(Beginning of Exercise text)

Students in the MAIS program complete coursework and a thesis in Chinese, culminating in a degree jointly awarded by Johns Hopkins SAIS and Nanjing University. Advanced proficiency in Mandarin is required prior to beginning study. 

Scope of the MAIS: Bilingual and Interdisciplinary

You can study a wide-range of topics during your two years of study at the Hopkins-Nanjing Center. As an interdisciplinary degree, the MAIS gives ample room for approaching your area of interest from multiple perspectives. The HNC is unique in its ability to bridge disciplines through open inquiry and expression by utilizing academic resources available in both Chinese and English. Our faculty’s expertise and course offerings have covered a wide range of topics in recent years.

  • International Systems
  • Transnational Social Processes
  • Technology and Public Policy
  • Energy and Sustainability
  • China and the Global South
  • Economics
  • Ethics and Global Governance
  • Law and International Institutions
  • Society, Culture, and Modernization
  • History and Identity

Our faculty bring an impressive diversity of backgrounds, including extensive research on different aspects of contemporary China as well as other regions of the world. Unlike solely English- or Chinese-medium institutions, the Hopkins-Nanjing Center offers a space for genuine engagement with different academic traditions and for collaboration across them. Coursework and thesis research can concentrate on and combine areas of politics, economics, or China studies, amid a variety of approaches to important questions about China and the world.

Required Coursework

  • During their two years of study, MAIS students must complete 64 credits of coursework.
  • At least 32 credits (excluding MAIS Tutorial and MAIS Thesis Preparation courses) must be taken in Chinese.
  • 24 credits must count towards the area of concentration. Students must also pass 20 credits in at least two concentrations outside the specific concentration area. All MAIS students must take at least three Area Studies (Chinese and American Studies) courses in order to fulfill the requirement for the minor. Many courses are cross-listed between concentrations and may count for multiple requirements.

(End of Exercise text)
(Beginning of Information provided)

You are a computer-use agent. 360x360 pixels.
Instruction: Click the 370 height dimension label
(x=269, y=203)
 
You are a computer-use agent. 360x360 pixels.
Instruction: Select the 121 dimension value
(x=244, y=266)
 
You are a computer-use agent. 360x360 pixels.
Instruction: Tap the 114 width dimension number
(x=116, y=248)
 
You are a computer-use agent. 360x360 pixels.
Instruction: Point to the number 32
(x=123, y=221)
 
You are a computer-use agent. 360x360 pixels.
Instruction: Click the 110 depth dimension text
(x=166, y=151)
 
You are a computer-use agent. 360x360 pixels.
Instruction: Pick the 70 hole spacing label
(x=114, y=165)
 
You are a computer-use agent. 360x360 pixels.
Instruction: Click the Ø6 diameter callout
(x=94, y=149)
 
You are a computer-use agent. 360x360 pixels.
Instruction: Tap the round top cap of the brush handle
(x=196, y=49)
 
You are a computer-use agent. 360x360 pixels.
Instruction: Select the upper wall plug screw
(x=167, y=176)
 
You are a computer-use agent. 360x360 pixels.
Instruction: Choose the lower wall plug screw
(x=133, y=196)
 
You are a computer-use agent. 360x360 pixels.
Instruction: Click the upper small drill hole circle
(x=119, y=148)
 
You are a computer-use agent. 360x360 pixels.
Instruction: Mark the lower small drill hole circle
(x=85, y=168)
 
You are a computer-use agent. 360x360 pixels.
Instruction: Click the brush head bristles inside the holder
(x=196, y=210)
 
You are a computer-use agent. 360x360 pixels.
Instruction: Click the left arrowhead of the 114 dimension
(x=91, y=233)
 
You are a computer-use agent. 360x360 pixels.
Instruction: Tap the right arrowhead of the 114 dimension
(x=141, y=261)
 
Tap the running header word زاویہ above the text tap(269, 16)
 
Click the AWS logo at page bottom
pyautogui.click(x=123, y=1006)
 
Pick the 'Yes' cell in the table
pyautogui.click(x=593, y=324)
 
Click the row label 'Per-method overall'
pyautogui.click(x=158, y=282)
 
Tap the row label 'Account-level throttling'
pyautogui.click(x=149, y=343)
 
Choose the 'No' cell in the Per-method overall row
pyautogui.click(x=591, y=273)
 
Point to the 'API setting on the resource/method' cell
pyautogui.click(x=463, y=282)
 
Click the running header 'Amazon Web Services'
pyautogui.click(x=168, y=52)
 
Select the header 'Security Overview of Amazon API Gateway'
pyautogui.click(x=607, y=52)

(End of Information provided)

- _Task item 1_
Retype from the MAIS program text the part that opens with the words containing "Our faculty bring" and closes with "credits of coursework.".
- _Task item 2_
Please continue the text on the Hopkins-Nanjing Center's MAIS degree from the point where it stops.

- _Answer area 1_
Our faculty bring an impressive diversity of backgrounds, including extensive research on different aspects of contemporary China as well as other regions of the world. Unlike solely English- or Chinese-medium institutions, the Hopkins-Nanjing Center offers a space for genuine engagement with different academic traditions and for collaboration across them. Coursework and thesis research can concentrate on and combine areas of politics, economics, or China studies, amid a variety of approaches to important questions about China and the world.

Required Coursework

  • During their two years of study, MAIS students must complete 64 credits of coursework.

- _Answer area 2_
  • Available Concentration Areas:
    • Chinese Studies
    • Comparative and International Law
    • Energy, Resources and Environment
    • International Economics
    • International Politics

In addition to the required target-language courses, you will be required to take the following thesis courses:

MAIS Tutorial - This bilingual course, taken in the fall of the first year, provides a common intellectual foundation for advanced social science work in an interdisciplinary and cross-cultural context. Through classic theoretical readings in English and Chinese, students tackle the animating questions of the disciplines represented at the HNC and refine their ability to do sophisticated analysis of social phenomena.
MAIS Thesis Preparation - This bilingual course, taken in the spring of the first year, leads students into the practicalities of research design and writing for the second-year thesis project. While students narrow down their topics and seek thesis advisers, this course covers a variety of methods and the technical requirements of writing and citation in English and Chinese.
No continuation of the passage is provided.